Traditional cooking skills such as pasta making may be a dying art as families, pressed for time, turn to ready-made pasta, but it’s alive and well in the Caruso Club kitchen.
Cozzarini is willing to teach and Cirelli is willing to learn – ensuring culinary tradition is passed down from generation to generation.
“I learned how to master the art of making the perfect lasagna from Tina,” said Cirelli.
“I learned from my mother, she always made lasagna, but there are some tricks that Tina taught me. The way she makes her dough and the way she rolls it, she’s very precise.”
There are no cookbooks or recipes scribbled onto scraps of paper in this kitchen. This is hands-on learning. There are no measuring cups or spoons either.
“You don’t count,” Cirelli said about the quantity of flour or eggs used in a recipe. “You learn to go by eye. It’s a matter of practice and ensuring it’s consistent.”
Consistency is key when it comes to food prepared at the Caruso Club. This is the same pasta recipe used 30 years ago when Cozzarini joined the kitchen.

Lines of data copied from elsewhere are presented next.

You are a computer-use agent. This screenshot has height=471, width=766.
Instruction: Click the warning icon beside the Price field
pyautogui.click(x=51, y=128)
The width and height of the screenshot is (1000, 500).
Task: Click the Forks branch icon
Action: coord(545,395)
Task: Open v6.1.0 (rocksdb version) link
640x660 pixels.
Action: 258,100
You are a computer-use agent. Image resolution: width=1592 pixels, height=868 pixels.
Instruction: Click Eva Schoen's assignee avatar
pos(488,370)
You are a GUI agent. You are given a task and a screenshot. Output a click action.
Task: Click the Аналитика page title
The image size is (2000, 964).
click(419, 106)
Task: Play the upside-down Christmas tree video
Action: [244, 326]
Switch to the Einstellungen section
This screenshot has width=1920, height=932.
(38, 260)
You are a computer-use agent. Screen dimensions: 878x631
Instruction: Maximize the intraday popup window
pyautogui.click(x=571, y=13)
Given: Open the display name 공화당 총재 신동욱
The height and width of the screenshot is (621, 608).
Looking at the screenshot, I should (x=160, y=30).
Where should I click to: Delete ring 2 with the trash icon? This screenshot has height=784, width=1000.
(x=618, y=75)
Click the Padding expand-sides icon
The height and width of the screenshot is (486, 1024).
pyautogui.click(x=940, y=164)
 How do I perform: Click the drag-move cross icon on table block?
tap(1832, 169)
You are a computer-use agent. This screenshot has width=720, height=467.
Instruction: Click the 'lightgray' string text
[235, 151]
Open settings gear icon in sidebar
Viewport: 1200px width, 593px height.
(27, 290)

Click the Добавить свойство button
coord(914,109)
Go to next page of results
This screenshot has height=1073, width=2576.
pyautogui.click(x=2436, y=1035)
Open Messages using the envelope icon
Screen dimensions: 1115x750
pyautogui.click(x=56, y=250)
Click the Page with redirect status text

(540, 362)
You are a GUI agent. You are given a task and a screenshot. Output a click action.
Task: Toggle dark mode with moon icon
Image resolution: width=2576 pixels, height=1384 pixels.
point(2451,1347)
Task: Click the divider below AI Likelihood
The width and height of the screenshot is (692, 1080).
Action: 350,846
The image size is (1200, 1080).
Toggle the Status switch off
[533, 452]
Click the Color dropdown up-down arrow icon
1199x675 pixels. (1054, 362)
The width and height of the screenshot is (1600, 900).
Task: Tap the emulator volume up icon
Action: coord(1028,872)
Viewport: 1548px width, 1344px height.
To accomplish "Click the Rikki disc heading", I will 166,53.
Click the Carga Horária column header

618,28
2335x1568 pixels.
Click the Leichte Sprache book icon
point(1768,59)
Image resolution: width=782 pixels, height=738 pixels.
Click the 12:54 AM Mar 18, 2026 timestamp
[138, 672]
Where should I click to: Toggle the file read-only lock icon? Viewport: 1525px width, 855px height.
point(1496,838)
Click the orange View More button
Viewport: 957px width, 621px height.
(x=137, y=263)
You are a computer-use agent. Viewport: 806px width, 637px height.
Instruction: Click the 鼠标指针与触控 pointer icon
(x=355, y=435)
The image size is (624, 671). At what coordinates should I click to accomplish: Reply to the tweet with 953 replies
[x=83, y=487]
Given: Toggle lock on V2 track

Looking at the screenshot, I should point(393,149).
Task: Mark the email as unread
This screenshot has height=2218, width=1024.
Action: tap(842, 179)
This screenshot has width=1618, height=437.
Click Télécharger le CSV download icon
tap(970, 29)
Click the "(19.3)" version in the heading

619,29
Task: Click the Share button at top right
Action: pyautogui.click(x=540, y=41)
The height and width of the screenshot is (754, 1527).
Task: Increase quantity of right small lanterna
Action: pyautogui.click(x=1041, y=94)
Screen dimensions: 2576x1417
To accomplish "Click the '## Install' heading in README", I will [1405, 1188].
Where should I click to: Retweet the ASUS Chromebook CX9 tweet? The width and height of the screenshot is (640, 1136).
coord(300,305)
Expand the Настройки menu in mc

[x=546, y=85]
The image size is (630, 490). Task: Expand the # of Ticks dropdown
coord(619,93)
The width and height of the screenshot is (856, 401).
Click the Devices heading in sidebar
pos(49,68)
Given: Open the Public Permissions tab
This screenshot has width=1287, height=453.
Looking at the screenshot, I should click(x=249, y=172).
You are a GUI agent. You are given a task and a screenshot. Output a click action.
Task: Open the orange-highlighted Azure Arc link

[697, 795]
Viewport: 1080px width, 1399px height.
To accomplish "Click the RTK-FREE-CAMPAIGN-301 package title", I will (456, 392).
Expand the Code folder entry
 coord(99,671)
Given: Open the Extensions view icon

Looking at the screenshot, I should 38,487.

When asked where Cozzarini learned how to make pasta, the answer is surprising.
“In Creighton Mine,” she said matter-of-factly.
Cozzarini first settled in the mining town after leaving the quaint village of San Giovanni di Carsarsa in northern Italy in 1952.
Lasagna isn’t typical northern Italy cuisine and so Cozzarini was fortunate to learn from another at-home-cook in Creighton Mine, where she lived and raised her family until 1987.
She likes working and socializing, especially because she lives alone.
When asked if she’s ever thought about retiring, Cozzarini just laughs. “Not yet,” she says and then bursts into Italian. “Mi piace lavorare, andare fuori con la gente, perche sono solo.”
With her husband deceased and children living out of town, Cozzarini says working keeps her healthy and happy. That, and tending to her beautiful backyard vegetable garden.
Where does she find the energy?
“I don’t even drink espresso.”
(Recipe courtesy of Caruso Club)
Place approximately 400 grams (14 ounces) of all-purpose flour on a board or in a large bowl.
Add a good pinch of salt and mix.
Form a well and crack four large eggs in the middle.
Mix eggs with your fingers and slowly incorporate flour, a little at a time, until all is mixed together, then knead the dough until smooth and well mixed.
You can add a little water if the dough seems hard or add flour is the dough is too soft. The dough must be smooth and silky and not sticking to your hands. This process takes time and a lot of muscle. Wrap in plastic wrap and refrigerate for at least half an hour.